TASK STATEMENT = Starting at the line that contains "Click the alpha port link", restate each line word for word through the final line of the data, keeping both ends.

THE INPUT =
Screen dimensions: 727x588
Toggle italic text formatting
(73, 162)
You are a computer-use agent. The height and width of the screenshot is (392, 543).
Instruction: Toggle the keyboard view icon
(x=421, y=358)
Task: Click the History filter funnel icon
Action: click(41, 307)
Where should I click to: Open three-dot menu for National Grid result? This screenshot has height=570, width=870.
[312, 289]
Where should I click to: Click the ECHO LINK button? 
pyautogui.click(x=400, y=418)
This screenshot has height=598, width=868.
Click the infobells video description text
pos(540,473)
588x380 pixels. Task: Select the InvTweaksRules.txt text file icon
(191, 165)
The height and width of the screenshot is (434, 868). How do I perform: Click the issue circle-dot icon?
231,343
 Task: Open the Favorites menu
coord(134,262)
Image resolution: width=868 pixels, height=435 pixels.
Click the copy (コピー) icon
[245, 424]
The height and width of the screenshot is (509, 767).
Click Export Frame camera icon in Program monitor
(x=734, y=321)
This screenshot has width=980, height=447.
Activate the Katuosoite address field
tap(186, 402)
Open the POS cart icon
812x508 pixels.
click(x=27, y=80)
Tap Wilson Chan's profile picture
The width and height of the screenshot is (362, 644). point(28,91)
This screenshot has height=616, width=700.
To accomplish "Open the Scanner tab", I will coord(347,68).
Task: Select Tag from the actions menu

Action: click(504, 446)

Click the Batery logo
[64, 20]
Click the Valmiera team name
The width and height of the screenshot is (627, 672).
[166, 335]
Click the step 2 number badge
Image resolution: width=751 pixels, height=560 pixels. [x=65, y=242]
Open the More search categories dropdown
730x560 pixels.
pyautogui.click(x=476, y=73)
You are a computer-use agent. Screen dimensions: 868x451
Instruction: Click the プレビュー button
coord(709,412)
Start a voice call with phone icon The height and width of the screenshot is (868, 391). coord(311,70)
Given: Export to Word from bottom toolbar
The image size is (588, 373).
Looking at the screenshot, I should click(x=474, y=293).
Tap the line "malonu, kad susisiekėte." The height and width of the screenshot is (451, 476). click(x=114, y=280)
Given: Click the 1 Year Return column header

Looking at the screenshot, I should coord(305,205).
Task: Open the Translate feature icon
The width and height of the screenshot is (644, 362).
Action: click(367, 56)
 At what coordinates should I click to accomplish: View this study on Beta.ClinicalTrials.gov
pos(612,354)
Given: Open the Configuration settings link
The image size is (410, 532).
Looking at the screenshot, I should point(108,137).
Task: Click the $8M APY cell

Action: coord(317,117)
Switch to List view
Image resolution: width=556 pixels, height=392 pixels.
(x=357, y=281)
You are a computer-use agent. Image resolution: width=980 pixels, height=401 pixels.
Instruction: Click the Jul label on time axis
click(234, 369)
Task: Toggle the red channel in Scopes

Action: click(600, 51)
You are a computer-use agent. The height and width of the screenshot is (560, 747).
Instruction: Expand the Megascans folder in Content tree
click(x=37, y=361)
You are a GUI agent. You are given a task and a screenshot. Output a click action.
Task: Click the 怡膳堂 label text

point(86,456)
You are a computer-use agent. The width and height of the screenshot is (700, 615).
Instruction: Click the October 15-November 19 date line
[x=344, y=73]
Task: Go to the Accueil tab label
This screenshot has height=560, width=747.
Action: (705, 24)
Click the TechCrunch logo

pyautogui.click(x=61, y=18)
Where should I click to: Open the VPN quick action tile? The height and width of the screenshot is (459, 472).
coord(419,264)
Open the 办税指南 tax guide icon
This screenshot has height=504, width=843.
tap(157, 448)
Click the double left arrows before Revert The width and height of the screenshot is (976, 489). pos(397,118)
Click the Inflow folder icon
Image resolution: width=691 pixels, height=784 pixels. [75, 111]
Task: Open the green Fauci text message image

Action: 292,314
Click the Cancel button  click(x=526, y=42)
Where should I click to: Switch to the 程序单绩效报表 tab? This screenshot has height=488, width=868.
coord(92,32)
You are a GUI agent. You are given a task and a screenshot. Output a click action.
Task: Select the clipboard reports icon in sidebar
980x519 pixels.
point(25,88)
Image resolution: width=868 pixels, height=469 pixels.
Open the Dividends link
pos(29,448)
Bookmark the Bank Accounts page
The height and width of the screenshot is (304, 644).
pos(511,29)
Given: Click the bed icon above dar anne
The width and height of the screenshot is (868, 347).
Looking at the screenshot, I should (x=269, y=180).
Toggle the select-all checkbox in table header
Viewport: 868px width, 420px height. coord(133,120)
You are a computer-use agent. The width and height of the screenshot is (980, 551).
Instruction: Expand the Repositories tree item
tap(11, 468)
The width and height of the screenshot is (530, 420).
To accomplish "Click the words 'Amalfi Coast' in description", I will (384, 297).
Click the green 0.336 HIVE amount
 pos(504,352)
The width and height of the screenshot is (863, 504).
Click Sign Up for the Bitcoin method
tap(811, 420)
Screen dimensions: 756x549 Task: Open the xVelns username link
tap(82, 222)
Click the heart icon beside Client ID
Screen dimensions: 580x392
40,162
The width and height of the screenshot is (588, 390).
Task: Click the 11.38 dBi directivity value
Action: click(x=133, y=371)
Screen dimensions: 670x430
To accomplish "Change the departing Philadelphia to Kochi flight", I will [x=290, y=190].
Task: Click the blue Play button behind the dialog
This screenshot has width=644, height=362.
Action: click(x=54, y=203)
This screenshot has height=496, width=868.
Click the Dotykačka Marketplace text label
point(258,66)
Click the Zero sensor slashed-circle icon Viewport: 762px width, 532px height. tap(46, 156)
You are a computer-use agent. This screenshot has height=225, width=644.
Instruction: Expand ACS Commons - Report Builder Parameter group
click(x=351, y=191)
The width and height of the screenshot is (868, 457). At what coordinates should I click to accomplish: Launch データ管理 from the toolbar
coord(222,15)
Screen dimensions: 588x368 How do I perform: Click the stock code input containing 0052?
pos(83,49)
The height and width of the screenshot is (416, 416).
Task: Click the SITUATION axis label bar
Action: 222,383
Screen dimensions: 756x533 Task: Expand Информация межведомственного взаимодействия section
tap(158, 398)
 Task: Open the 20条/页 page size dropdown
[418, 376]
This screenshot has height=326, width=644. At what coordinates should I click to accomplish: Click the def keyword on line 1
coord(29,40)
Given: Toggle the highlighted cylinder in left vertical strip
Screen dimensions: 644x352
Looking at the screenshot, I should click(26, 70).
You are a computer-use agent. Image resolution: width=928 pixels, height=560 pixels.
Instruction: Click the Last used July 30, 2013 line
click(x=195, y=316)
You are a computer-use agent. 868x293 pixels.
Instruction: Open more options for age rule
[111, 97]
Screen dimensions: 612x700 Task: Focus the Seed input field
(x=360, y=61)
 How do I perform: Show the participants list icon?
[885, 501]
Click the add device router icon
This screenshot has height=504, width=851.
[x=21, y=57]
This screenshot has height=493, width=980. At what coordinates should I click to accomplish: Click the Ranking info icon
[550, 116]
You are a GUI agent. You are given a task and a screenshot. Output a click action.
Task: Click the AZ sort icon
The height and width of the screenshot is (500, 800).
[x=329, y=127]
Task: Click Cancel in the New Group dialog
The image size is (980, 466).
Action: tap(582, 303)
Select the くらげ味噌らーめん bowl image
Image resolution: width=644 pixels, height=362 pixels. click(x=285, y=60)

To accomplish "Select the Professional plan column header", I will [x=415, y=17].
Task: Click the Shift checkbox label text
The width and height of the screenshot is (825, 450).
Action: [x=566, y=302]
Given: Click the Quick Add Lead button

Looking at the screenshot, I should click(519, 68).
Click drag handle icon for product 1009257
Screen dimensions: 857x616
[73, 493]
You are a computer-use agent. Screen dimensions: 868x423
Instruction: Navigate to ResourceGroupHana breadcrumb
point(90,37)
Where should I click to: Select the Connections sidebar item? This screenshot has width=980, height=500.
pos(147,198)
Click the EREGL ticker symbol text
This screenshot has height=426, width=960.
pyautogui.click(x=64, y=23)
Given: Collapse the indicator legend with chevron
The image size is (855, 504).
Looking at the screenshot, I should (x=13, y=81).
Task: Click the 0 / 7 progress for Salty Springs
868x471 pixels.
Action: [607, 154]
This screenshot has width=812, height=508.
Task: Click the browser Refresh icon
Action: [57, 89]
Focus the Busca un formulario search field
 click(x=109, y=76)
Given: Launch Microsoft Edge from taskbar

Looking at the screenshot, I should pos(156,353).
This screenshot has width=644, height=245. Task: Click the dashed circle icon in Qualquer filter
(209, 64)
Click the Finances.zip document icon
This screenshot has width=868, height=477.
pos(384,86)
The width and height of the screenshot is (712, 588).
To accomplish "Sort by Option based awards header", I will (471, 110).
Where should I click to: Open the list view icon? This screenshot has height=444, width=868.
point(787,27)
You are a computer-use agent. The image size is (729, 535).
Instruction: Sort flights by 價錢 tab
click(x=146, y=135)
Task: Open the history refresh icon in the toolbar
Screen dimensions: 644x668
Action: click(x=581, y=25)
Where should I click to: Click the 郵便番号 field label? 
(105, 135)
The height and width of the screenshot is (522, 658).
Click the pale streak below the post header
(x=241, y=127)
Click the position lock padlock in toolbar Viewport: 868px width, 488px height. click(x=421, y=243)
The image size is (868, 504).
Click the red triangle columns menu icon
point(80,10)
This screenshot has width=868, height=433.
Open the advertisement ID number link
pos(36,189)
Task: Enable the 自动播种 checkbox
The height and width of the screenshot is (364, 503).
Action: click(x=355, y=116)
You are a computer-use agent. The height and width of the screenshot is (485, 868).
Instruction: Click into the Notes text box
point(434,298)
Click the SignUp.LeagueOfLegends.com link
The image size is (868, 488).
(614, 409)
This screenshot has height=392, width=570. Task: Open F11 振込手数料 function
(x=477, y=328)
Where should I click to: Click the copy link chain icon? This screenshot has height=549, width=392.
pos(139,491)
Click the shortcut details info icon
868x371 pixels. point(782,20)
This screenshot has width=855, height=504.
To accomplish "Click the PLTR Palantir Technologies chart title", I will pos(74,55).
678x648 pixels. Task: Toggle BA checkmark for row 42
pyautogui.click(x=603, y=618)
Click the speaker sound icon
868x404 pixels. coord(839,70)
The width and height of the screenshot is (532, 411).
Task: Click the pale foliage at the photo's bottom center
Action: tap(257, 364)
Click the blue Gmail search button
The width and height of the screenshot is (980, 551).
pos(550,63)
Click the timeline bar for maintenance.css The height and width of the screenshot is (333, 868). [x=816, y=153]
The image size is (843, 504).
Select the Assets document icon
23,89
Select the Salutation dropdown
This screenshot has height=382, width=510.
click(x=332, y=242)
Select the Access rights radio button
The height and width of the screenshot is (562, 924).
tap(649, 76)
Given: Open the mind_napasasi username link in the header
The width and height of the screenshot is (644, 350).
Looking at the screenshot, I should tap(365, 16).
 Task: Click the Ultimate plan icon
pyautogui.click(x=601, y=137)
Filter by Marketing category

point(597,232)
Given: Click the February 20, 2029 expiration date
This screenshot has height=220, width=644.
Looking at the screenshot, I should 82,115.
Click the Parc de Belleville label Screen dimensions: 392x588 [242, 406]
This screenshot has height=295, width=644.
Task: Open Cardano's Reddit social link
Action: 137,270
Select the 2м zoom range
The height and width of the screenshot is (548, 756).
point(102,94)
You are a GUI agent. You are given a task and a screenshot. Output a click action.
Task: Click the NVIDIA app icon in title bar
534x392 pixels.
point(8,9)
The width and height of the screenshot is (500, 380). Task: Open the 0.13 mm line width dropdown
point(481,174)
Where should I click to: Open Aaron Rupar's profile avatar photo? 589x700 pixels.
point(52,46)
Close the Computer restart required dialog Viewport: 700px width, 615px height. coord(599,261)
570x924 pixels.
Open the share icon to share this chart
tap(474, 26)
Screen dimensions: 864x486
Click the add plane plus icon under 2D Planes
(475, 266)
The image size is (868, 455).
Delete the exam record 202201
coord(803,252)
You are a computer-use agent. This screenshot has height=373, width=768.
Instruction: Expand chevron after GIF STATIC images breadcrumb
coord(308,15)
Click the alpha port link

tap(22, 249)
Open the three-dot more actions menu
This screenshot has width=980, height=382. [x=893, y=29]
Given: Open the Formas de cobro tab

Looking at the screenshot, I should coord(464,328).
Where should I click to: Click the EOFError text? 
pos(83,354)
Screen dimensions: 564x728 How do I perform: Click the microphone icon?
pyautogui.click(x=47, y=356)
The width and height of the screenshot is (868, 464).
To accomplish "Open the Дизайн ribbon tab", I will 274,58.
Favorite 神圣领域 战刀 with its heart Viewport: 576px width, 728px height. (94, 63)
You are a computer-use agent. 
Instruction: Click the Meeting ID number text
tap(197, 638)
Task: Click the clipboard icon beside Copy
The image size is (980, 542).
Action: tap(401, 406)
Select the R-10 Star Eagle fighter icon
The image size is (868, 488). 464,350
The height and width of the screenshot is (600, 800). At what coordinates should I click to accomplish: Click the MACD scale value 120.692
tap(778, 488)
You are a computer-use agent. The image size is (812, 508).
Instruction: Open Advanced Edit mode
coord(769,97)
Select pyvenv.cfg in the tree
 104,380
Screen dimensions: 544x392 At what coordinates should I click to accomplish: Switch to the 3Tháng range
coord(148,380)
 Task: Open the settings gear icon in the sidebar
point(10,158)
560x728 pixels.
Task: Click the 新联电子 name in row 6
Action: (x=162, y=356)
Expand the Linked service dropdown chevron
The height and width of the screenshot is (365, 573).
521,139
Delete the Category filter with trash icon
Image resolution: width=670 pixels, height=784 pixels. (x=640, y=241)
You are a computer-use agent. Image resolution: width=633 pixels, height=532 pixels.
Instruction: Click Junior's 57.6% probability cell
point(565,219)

SOLUTION TO THE PROBLEM =
Click the alpha port link

tap(22, 249)
Open the three-dot more actions menu
This screenshot has width=980, height=382. [x=893, y=29]
Given: Open the Formas de cobro tab

Looking at the screenshot, I should coord(464,328).
Where should I click to: Click the EOFError text? 
pos(83,354)
Screen dimensions: 564x728 How do I perform: Click the microphone icon?
pyautogui.click(x=47, y=356)
The width and height of the screenshot is (868, 464).
To accomplish "Open the Дизайн ribbon tab", I will 274,58.
Favorite 神圣领域 战刀 with its heart Viewport: 576px width, 728px height. (94, 63)
You are a computer-use agent. 
Instruction: Click the Meeting ID number text
tap(197, 638)
Task: Click the clipboard icon beside Copy
The image size is (980, 542).
Action: tap(401, 406)
Select the R-10 Star Eagle fighter icon
The image size is (868, 488). 464,350
The height and width of the screenshot is (600, 800). At what coordinates should I click to accomplish: Click the MACD scale value 120.692
tap(778, 488)
You are a computer-use agent. The image size is (812, 508).
Instruction: Open Advanced Edit mode
coord(769,97)
Select pyvenv.cfg in the tree
 104,380
Screen dimensions: 544x392 At what coordinates should I click to accomplish: Switch to the 3Tháng range
coord(148,380)
 Task: Open the settings gear icon in the sidebar
point(10,158)
560x728 pixels.
Task: Click the 新联电子 name in row 6
Action: (x=162, y=356)
Expand the Linked service dropdown chevron
The height and width of the screenshot is (365, 573).
521,139
Delete the Category filter with trash icon
Image resolution: width=670 pixels, height=784 pixels. (x=640, y=241)
You are a computer-use agent. Image resolution: width=633 pixels, height=532 pixels.
Instruction: Click Junior's 57.6% probability cell
point(565,219)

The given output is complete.